One of the first to record her answer to that conundrum was the Marquise du Chatelet, whom history has recollected as the jilted mistress of Voltaire. That is short shrift: The brilliant marquise was a mother, a shopaholic, a passionate lover -- and most significantly, a revolutionary scientist and mathematician who suspended wooden spheres from the rafters of her country estate to test Newton's theories, and who scribbled her insights until the candles burned to nothingness, plunging her hands into ice water to jolt herself awake. Her intellectual feverishness prompted the philosopher Immanuel Kant to sneer that such a woman "might as well have a beard," and Voltaire himself, having received solo title-page credit for a book he privately admitted she practically dictated to him, declared that the marquise was a great man whose only shortcoming was having been born female.

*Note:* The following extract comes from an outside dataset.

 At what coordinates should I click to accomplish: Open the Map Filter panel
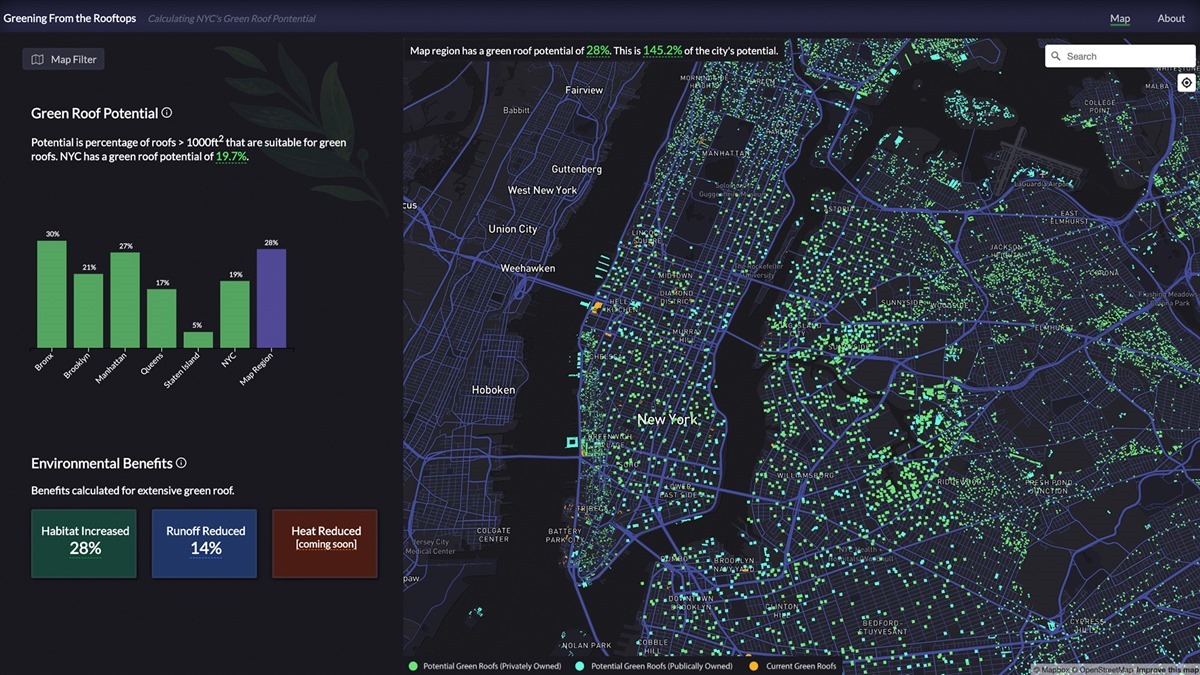click(x=63, y=59)
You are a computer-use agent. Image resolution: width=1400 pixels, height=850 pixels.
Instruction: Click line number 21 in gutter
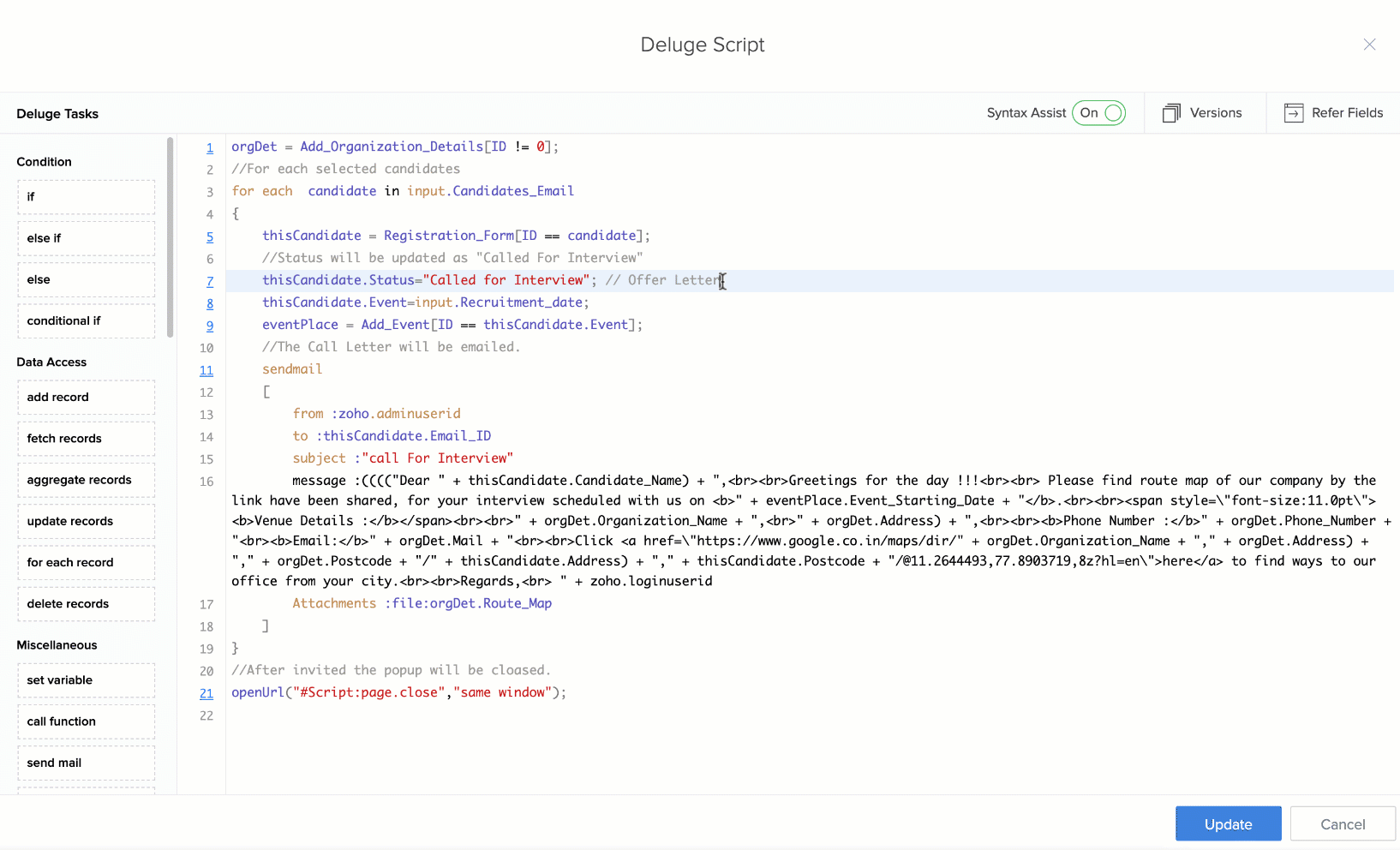(206, 693)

Thus duly boxed in by the gender conventions of 18th century France -- and by an unplanned pregnancy at age 43 that she presciently regarded as a death sentence -- the Marquise du Chatelet brought a unique perspective to a treatise she titled "Discourse on Happiness."
To be truly happy, she ruefully concluded, "one must be susceptible to illusions, for it is to illusions that we owe the majority of our pleasures. Unhappy is the one who has lost them."

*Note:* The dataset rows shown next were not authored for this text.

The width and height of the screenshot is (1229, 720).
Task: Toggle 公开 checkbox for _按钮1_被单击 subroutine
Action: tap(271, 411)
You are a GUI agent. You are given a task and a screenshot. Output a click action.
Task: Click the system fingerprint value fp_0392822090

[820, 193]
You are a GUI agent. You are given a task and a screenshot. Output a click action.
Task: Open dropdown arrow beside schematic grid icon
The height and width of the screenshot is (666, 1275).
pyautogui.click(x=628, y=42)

So where are we nearly three centuries later? Recalibrate for feminism, which aimed to liberate women from the constricting corsets of sexist roles. Factor in an unprecedented level of education, greater earning power, more economic independence, more reproductive control and access to virtually any career, from CEO to soldier to leader of the free world. In theory, at least, a woman's prospects for happiness have never looked brighter.
Yet the paradox: Two recent studies reveal that a majority of American women are finding the holy grail of happiness more elusive. Researchers were startled to find that women now report less happiness than in the early 1970s; and where they once indicated greater levels of happiness and life satisfaction than men, that's now reversed.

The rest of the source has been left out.